L'art de ne pas rester seul

FÊTE DE L'HUMANITÉ

L'art de ne pas rester seul !

Grande affluence sur le stand des Amis de l'Humanité où les ouvriers en lutte qui ont fait l'actualité côtoyaient psy, juge, prof et artistes.

Pendant nos quatre mois de lutte, expliquaient samedi les « Conti », debout et poing levé sur la scène des Amis de l'Humanité, quand le médecin du travail voyait arriver quelqu'un de déprimé, il lui conseillait de venir aux assemblées générales pour se remonter le moral ! Et Xavier Mathieu, l'un des six ouvriers CGT condamnés, insiste, après que Charles Silvestre a rappelé la condamnation de l'insulte faite à Bernard Thibault et à la direction de la CGT, sur la nécessité, « pour arracher à l'Assemblée nationale l'interdiction des licenciements collectifs, de briser l'isolement dramatique des luttes menées, jusque-là, entreprise par entreprise ». Éric, membre du comité de lutte, lance « un appel à la solidarité, dès qu'on apprend qu'une usine ferme ». Gérard déclare que, « comme les 1 120 salariés de l'usine, son avenir, il y pensera après, lorsque les six auront été relaxés ». Les temps sarkozystes, à force de mépriser l'homme, de le nier, de le chosifier, poussent à ne pas rester seul, à faire union pour faire force.

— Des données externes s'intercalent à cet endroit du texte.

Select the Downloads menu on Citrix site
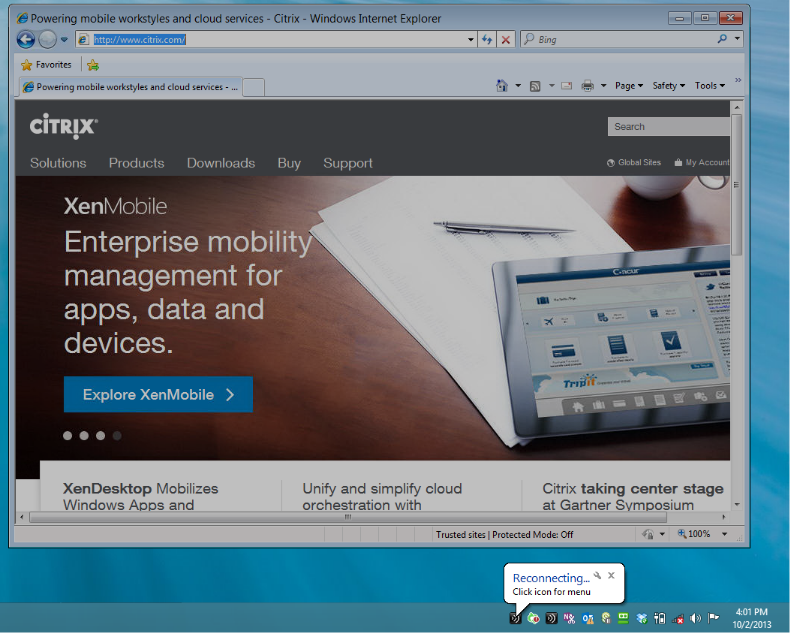Image resolution: width=791 pixels, height=634 pixels. tap(221, 163)
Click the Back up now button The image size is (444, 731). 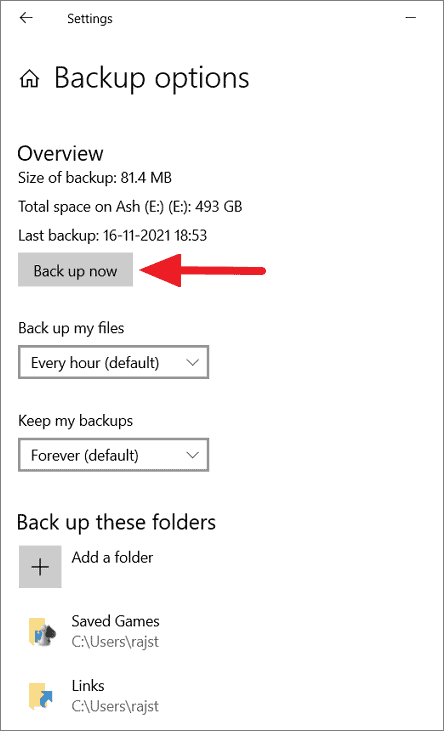coord(76,269)
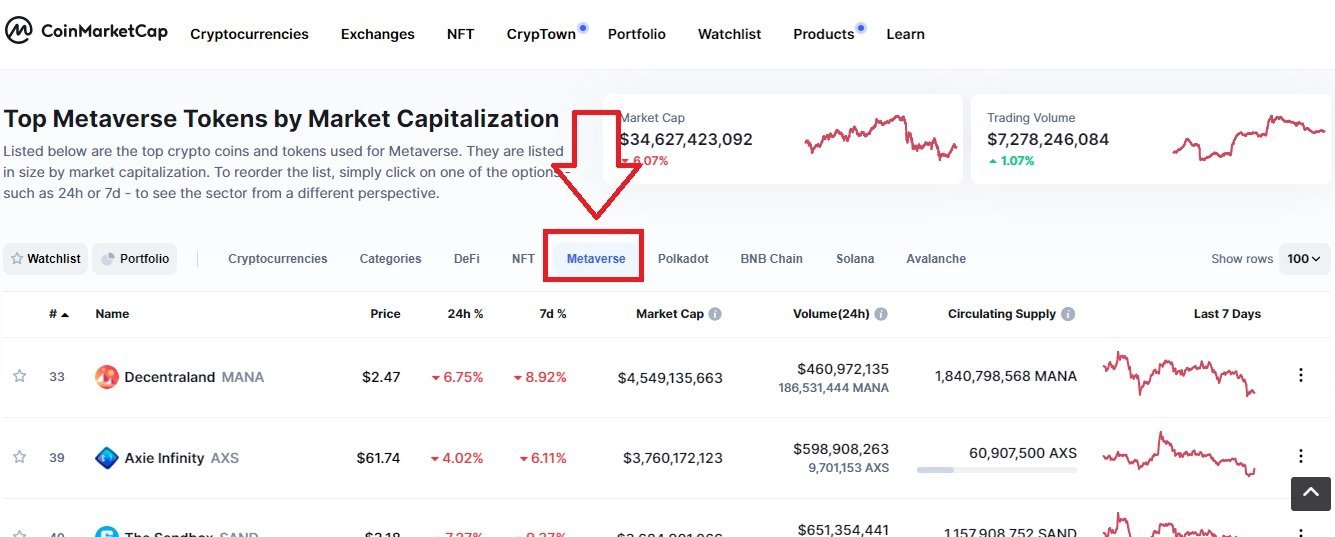Click the Volume(24h) info icon
This screenshot has width=1335, height=537.
(881, 314)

C'est le sens de la démarche initiée, au printemps, par Roland Gori, prof de psychopathologie à Marseille, Serge Portelli, magistrat au tribunal de Paris, Philippe Mérieu, prof en sciences de l'éducation à Lyon, Daniel Le Scornet, président de la Fédération des mutuelles de France, qui, ayant, chacun de leur côté, signé des pétitions contre la politique sarkozyste de casse, de peur et de norme, ressentent, un beau jour, l'intérêt de recentrer le tout dans l'Appel des appels, publié dans l'excellente revue Cassandre. Laboratoire de réflexions transversales aux champs artistique, scientifique et social, il recueille en un rien de temps 76 000 signatures !

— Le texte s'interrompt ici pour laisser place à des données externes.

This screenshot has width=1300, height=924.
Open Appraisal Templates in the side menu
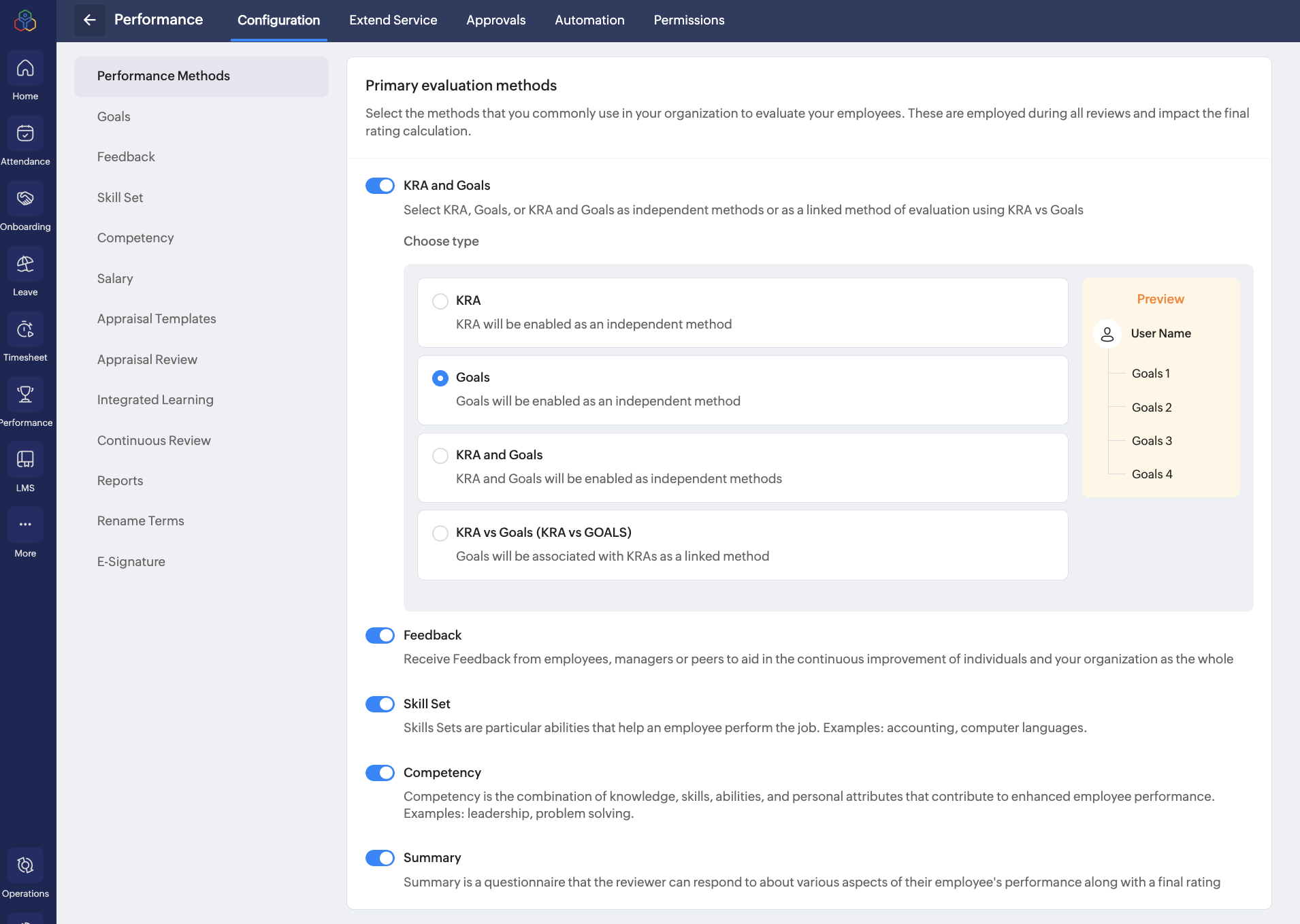(157, 318)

Et aujourd'hui, chacun rêve que ces luttes, au lieu de s'additionner, se transforment en une vraie métamorphose du mouvement social français. Convié à les rencontrer, Jean Picaretta, technicien chez Caterpillar à Échirolles, à peine sorti de dix semaines de luttes avec séquestration des patrons, exhorte le public à « s'engager dans un parti, un syndicat, une organisation, pour ne pas rester seul dans son coin, parce que là, on se fait détruire ! ». En ces temps de désespérance, les artistes invités au stand vont, eux aussi, chercher dans l'histoire ce qui peut rassembler aujourd'hui. Robert Guédiguian, s'adressant aux jeunes, leur propose, dans son film, l'Armée du crime, de s'identifier à la communauté de héros unie autour de Manouchian (lire page 31). L'actrice Anouk Grimberg trouve de quoi alimenter ses utopies dans les lettres de Rosa Luxemburg. Le graphiste Gérard Paris-Clavel et le réalisateur Raoul Sangla travaillent, au sein du collectif Ne pas plier, à créer des slogans, comme « Rêve générale », « Utopiste debout » et « Je lutte des classes », capables de susciter du désir de lutte. Le plasticien Ernest Pignon- Ernest se rend jusqu'à Ramallah pour coller, avec des étudiants du cru, sur le honteux mur de séparation, des interventions-images du poète palestinien Mahmoud Darwich La veille, un frisson est passé sur le stand lorsque Bernard Hurault a fait revivre le fameux Urgent crier du défunt André Benedetto, qui, comme auteur et directeur de troupe, n'arrêtait pas, en son théâtre des Carmes, à Avignon, d'être passeur d'idées et de valeurs. Avec Chao(s)péra créé par la Compagnie Lubat, Denis Lavant et Didier Firmin autour du texte Quand les murs tombent, des poètes écrivains Édouard Glissant et Patrick Chamoiseau, c'est la Martinique et la Guadeloupe qui exhortent, tambours battants, à entrer dans le rythme de la langue.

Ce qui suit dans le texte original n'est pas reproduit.